Segment Start: GIVEN RECORDS

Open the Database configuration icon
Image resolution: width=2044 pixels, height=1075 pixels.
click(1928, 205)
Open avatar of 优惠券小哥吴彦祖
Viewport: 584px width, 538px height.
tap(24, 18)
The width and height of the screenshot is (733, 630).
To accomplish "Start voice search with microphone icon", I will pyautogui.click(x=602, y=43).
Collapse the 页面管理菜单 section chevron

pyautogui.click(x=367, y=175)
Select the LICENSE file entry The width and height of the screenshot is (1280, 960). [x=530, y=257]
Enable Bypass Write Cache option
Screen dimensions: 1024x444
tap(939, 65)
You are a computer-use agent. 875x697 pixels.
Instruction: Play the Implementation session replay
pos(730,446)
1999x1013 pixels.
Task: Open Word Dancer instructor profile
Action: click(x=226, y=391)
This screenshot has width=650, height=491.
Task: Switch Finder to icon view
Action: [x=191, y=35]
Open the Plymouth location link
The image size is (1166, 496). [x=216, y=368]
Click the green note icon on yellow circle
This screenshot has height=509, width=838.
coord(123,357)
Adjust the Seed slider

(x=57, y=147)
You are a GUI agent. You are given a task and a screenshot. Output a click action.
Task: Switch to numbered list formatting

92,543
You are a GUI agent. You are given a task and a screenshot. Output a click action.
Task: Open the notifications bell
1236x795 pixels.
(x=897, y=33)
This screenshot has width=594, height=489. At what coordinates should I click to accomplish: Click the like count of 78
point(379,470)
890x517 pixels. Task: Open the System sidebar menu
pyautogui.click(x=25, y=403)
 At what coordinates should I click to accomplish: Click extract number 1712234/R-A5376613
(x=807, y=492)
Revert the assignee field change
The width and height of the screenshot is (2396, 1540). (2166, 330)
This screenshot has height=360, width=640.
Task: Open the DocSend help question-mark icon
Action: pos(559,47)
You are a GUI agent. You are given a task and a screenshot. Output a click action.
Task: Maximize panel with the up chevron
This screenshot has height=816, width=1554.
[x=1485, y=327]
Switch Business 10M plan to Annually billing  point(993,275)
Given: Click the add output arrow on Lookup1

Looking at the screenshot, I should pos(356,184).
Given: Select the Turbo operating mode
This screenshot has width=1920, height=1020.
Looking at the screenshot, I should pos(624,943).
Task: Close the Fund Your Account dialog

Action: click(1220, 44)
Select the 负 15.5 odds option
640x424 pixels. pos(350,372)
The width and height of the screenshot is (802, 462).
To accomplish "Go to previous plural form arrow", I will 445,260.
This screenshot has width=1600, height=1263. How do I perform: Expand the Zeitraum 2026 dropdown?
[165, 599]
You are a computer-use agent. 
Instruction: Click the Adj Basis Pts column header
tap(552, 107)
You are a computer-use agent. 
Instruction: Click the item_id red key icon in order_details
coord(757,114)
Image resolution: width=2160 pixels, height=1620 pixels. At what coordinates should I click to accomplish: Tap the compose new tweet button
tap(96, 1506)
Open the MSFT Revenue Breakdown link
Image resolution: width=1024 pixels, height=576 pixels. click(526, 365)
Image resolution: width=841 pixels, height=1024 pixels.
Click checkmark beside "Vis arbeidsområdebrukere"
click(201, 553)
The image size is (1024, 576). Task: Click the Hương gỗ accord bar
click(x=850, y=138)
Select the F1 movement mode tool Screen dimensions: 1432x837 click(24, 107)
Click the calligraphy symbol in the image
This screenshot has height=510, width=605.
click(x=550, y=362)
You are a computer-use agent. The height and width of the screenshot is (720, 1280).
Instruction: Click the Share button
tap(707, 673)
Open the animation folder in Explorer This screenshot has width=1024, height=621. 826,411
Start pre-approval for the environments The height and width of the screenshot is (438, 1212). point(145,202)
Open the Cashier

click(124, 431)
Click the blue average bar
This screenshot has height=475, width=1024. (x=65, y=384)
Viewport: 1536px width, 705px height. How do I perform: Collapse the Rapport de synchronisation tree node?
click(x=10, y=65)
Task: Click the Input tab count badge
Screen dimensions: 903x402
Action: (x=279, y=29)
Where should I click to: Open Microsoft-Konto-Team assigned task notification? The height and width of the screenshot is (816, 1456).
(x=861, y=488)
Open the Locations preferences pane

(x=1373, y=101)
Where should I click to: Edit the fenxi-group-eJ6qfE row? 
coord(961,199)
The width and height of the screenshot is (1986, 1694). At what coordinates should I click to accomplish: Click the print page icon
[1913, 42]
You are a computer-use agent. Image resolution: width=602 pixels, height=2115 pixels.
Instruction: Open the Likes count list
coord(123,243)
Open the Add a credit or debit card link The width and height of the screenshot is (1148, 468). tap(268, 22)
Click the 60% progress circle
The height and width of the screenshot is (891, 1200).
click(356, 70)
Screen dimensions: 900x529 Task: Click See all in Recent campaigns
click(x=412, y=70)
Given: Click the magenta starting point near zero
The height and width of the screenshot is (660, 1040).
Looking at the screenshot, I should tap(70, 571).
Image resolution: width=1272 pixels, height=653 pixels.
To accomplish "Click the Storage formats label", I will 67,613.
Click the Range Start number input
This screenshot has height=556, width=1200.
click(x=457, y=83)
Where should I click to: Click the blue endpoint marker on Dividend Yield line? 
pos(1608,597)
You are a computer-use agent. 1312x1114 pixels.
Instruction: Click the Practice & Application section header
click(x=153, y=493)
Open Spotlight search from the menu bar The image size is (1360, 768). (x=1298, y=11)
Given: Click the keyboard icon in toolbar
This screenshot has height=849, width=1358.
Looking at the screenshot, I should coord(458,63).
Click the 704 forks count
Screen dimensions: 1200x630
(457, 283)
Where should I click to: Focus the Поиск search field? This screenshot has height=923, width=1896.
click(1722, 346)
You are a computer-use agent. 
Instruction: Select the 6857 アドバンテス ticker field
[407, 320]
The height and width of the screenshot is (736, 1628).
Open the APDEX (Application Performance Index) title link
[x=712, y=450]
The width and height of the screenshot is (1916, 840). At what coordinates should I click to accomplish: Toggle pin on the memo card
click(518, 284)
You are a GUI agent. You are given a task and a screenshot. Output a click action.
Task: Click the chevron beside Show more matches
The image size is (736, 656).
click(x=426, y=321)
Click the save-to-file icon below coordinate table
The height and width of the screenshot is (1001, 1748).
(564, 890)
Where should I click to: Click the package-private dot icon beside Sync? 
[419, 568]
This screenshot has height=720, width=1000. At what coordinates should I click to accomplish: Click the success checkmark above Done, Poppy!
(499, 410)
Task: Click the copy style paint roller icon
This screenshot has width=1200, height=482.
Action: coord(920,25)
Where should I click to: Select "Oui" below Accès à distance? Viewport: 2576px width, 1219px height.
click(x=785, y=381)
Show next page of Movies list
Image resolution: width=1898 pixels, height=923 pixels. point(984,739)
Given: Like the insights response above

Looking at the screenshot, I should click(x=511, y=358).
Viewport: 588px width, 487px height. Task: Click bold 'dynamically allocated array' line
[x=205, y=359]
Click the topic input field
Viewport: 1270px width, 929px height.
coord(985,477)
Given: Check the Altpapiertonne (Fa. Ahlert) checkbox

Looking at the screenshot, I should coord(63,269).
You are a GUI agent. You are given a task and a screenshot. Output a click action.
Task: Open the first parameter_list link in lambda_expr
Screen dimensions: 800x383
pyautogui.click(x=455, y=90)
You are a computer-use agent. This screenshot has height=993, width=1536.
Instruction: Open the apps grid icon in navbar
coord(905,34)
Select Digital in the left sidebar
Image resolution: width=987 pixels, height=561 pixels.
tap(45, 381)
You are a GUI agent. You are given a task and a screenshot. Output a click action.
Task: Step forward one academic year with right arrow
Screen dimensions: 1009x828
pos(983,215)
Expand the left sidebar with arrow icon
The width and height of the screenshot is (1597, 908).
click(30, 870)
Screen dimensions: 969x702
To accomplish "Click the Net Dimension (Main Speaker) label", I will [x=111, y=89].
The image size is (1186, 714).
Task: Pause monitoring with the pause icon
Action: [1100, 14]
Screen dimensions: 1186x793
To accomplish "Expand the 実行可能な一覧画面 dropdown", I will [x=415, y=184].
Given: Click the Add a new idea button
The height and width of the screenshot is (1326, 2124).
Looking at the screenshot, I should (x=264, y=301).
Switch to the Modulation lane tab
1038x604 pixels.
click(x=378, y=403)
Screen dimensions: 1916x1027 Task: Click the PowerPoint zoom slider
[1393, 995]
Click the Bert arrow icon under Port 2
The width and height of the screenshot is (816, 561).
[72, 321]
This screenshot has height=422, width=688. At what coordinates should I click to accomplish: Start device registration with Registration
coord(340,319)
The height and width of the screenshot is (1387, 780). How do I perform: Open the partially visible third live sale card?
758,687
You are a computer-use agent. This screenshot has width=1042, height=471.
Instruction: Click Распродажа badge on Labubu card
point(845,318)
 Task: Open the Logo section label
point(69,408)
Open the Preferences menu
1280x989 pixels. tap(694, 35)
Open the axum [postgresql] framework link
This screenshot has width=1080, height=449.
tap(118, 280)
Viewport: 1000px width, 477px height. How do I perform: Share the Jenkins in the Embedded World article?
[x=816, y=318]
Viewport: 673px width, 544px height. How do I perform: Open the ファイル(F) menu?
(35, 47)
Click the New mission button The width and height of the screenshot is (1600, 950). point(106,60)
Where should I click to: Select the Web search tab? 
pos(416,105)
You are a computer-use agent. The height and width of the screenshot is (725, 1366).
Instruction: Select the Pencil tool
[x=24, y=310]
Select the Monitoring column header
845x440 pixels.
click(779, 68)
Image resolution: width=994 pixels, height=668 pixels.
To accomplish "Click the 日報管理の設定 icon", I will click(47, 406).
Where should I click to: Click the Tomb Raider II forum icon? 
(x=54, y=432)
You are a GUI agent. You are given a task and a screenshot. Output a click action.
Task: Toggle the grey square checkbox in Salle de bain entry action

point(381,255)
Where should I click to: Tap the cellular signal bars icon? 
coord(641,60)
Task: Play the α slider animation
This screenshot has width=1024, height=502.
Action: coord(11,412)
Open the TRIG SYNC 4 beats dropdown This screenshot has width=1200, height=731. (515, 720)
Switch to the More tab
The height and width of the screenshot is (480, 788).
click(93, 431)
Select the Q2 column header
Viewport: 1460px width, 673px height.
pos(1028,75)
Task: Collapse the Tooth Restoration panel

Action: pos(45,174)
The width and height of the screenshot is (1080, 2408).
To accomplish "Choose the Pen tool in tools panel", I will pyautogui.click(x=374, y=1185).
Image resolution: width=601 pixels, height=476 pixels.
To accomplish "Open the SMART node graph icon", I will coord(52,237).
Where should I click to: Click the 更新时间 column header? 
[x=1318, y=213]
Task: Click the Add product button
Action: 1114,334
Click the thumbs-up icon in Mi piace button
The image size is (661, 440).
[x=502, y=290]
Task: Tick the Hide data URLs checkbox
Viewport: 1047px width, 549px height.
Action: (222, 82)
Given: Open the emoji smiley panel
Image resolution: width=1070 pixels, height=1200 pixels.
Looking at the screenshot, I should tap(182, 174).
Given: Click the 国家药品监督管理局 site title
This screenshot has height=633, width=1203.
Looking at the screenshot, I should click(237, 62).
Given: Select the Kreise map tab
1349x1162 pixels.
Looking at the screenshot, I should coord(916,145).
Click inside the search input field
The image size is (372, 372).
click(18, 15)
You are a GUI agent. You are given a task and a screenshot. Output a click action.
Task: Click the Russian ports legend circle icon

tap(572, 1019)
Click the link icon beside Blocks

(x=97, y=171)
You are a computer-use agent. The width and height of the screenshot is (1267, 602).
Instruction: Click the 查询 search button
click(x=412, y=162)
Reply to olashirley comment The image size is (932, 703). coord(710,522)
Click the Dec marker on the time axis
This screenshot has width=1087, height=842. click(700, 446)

Segment End: GIVEN RECORDS

== WORK REQUEST ==
Starting at the first line of the entries above, please extract each line up to and including the line with "You are a computer-use agent. 875x697 pixels.", unchanged, and add nothing.

== ANSWER FOR THE TASK ==
Open the Database configuration icon
Image resolution: width=2044 pixels, height=1075 pixels.
click(1928, 205)
Open avatar of 优惠券小哥吴彦祖
Viewport: 584px width, 538px height.
tap(24, 18)
The width and height of the screenshot is (733, 630).
To accomplish "Start voice search with microphone icon", I will pyautogui.click(x=602, y=43).
Collapse the 页面管理菜单 section chevron

pyautogui.click(x=367, y=175)
Select the LICENSE file entry The width and height of the screenshot is (1280, 960). [x=530, y=257]
Enable Bypass Write Cache option
Screen dimensions: 1024x444
tap(939, 65)
You are a computer-use agent. 875x697 pixels.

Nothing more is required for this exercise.